De découvertes en découvertes

La deuxième journée était consacrée aux comptes rendus des commissions. Un mode de fonctionnement qui semble avoir séduit l’ensemble des membres du comité pour son efficacité. Le comité a donc acté la poursuite des réflexions au sein de ces quatre commissions avec une seule assemblée plénière (au lieu de deux) à l’année. Le comité a eu également la joie d’accueillir et de remercier Anne Dion, Conservateur au Département des objets d’art du Musée du Louvre pour les collections du 19e siècle, qui a accepté de prendre la direction du second catalogue d’orfèvrerie (19e, 20e et 21e)

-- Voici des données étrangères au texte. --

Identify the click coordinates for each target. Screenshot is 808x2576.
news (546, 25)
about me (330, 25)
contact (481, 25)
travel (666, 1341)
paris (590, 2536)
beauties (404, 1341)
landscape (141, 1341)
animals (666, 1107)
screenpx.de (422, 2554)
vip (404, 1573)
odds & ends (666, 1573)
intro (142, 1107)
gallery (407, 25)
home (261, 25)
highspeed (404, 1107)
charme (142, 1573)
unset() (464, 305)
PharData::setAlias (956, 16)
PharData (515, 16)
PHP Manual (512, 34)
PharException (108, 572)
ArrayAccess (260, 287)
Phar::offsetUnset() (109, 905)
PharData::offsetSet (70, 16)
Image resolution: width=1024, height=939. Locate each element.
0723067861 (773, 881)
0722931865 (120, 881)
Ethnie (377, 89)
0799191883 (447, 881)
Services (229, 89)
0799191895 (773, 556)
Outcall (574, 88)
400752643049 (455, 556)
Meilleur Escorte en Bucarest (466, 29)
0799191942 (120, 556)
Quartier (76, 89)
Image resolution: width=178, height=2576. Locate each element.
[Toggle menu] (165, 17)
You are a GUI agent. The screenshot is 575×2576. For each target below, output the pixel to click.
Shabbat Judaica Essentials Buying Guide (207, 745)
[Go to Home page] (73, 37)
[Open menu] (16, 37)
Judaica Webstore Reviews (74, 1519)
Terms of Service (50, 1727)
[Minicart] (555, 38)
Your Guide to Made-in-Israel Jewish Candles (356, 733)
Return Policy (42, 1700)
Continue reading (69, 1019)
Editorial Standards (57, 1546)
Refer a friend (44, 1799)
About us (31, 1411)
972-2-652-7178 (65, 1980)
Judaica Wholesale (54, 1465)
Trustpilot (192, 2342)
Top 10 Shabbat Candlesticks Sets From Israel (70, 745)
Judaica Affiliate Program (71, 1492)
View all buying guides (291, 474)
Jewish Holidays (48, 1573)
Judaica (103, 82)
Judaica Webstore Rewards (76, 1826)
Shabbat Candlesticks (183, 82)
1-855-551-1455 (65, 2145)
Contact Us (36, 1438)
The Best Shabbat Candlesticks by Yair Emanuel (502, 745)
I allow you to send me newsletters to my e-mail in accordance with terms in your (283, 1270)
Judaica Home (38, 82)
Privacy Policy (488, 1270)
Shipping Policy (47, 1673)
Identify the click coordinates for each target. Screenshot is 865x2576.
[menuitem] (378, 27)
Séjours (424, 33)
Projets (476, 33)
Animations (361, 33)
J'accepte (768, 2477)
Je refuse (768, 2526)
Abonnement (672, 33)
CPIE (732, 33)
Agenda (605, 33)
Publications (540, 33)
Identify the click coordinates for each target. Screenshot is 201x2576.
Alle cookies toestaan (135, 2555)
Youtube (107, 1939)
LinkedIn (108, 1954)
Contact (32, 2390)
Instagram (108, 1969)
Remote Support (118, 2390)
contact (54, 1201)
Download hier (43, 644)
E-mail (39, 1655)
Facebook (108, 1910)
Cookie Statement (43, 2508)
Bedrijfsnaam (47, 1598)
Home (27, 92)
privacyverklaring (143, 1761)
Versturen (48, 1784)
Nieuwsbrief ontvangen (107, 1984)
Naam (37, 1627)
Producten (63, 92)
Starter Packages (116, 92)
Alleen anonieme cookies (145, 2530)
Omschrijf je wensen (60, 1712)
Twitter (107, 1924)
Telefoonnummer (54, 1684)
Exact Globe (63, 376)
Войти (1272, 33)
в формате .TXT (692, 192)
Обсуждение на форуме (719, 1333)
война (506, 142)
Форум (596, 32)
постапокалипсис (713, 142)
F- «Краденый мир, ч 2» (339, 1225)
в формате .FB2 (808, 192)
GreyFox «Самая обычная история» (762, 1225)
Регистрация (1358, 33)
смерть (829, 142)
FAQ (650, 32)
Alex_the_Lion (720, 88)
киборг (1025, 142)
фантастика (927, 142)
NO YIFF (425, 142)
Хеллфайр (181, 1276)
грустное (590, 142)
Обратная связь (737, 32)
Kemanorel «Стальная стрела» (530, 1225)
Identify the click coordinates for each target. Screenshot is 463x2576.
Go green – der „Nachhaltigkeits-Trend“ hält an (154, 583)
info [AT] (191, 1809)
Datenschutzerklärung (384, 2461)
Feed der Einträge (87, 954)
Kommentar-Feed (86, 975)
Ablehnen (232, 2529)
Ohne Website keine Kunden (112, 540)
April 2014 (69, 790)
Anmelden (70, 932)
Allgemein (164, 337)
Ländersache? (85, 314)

Plusieurs experts se succédaient ensuite pour différentes communications. Ainsi Olivier Naude – artiste peintre et enlumineur – a pu présenter le fruit de son travail encore en cours d’achèvement : la composition de miniatures pour habiller les canons d’autel – « ces aides mémoires » comme se plait à dire Olivier Naude – en nacre de Bethléem. « Mon travail est de rendre l’infiniment petit mais de ne jamais oublier que cela doit rester une peinture expressive aussi petite soit-elle, pas des pattes de mouches ! » commente l’artiste qui travaille sur des formats allant de dix à 20 centimètres tout au plus. « L’enluminure c’est d’abord du trait, un dessin puis de la dorure et de la peinture. On procède par petites touches et pour vous donner une idée : la première commande du Terra Sancta Museum représente plus de 400 heures de travail ! ». Et l’on ne peut que s’extasier devant la finesse de la calligraphie et des motifs peints. Sur l’un des fonds réalisés on peut compter plus de 260 fleurs et boutons ! Malgré la petitesse des motifs, l’artiste a réussi à donner à chaque fleur un certain volume, renouant avec la tradition des moines copistes du Moyen-Age.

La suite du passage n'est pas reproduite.